Point de vue juillet 2020

Le Maroc ne perdra pas l’investment grade

Suite à la décision récente de Fitch d’abaisser le rating du Maroc de BBB stable à BBB perspective négative, certains ont commencé à spéculer sur la capacité du Maroc à traverser cette crise sans pour autant perdre ce statut d’investment grade qui lui permet d’accéder facilement aux financements en devises avec des taux d’intérêt très bas. Encore une fois, je vais être contre ces experts et je dirais que le Maroc maintiendra son investment grade et même à moyen terme pourra prétendre à un meilleur rating. Il faut savoir que la situation économique et budgétaire du Maroc est similaire à tous les pays du monde. Je ne pense pas que les agences de notation s’amuseront à dégrader la totalité des ratings des pays du monde sachant que c’est une situation exceptionnelle et que les bons signes de la relance économique en Europe, notamment la France, pousse à l’optimisme. Sur un plan financier, la cotation de la prime de risque Maroc sur le marché secondaire de la Bourse de Luxembourg montre que les investisseurs font toujours confiance au Maroc. A titre d’exemple, le Morocco Eurobonds (Code ISIN XS1079233810)échéance 19/06/2024 offrant un taux de 3,5% a vu son prix baisser de 8% entre le 05/03/2020 et le 30/03/2020. La prime de risque liée à ce prix a explosé de plus de 20%, conséquence de la forte volatilité des marchés de taux et de l’incertitude qui planait sur la capacité du pays à gérer la crise sanitaire et le confinement.

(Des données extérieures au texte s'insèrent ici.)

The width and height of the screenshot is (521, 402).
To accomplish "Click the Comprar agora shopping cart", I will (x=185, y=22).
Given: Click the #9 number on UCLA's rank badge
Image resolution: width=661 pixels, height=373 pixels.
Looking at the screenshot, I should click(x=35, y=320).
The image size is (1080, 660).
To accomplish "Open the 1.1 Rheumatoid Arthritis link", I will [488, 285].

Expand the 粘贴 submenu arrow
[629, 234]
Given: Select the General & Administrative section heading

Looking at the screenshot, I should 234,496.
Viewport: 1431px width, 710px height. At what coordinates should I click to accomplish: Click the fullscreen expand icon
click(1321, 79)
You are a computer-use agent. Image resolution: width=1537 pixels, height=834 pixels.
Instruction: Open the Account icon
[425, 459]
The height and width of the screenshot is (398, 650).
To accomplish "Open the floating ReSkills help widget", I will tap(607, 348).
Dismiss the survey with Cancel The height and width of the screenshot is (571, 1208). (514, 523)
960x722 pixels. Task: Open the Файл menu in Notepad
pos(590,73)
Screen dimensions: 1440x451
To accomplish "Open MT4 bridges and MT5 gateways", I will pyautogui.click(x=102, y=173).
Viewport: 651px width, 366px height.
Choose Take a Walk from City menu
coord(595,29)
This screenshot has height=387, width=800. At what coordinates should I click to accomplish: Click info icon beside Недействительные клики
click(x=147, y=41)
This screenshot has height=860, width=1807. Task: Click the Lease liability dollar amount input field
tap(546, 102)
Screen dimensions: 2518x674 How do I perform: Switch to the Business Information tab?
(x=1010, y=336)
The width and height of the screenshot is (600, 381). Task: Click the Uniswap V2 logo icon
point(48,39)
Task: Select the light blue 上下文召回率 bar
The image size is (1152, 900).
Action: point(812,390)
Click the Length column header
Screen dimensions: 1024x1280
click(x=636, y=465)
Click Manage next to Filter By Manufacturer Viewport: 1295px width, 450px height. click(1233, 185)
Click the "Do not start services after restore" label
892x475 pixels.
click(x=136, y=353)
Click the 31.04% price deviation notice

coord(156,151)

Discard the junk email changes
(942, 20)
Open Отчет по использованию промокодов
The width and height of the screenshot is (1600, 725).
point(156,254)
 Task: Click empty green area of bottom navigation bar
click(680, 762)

La gestion du confinement et surtout la mobilisation des ressources du fonds Covid sous l’égide du souverain, initiative réussie avec le soutien du secteur privé et la réponse budgétaire et monétaire ont changé le point de vue des investisseurs. En effet, le prix de cette obligation a progressé de 5,6% entre le 30/03 et le 23/07 alors que les taux d’intérêt de référence Euro sur cette période n’ont baissé en valeur absolue que de 0,133%. Etant donné que cette obligation a une estimation de sensibilité (indicateur de mesure du risk de taux) de 3,34%, son prix ne devra augmenter que de 3,8% dans des conditions normales de marché. Le fait qu’elle ait augmenté beaucoup plus que son potentiel vient du fait que la prime de risque Maroc s’est bien améliorée par rapport au 30/03 avec une estimation de 10% d’amélioration. Cependant, on constate que depuis le 09/06 sa progression a été plus lente et moins prononcée. Ceci s’explique par le doute sur la capacité du gouvernement à gérer le déconfinement et les débats ayant accompagné la mise à jour de la Loi de Finances. Un débat marqué par un populisme inutile. On peut citer à ce titre la taxation des dons du fonds Covid19 alors que les dons sont déductibles fiscalement dans tous les pays du monde, la fuite dans la presse des conclusions du Conseil de la concurrence, les subventions à des entreprises publiques confrontées à des problématiques de gouvernance (RAM et ONEE), aides difficilement accessibles aux entreprises privées de même catégorie et surtout l’appel à grande échelle d’un retour au protectionnisme qui fera manquer aux pays des opportunités avec l’Europe. Les investisseurs raisonnent aujourd’hui en normes ESG. Les moteurs de recherche intègrent les informations dans des bases de données et peuvent servir dans le pricing de prime de risque. Heureusement que le point d’étape sur le nouveau modèle de développement a pu éclairer et surtout rassurer les investisseurs. D’où ma conclusion, difficile de perdre l’investissement grade, l’avenir post-Covid sera meilleur.
Abdelaziz Enasri, PhD. Expert Institutionnel et Financier et Professeur Associé EM et IAE Normandie.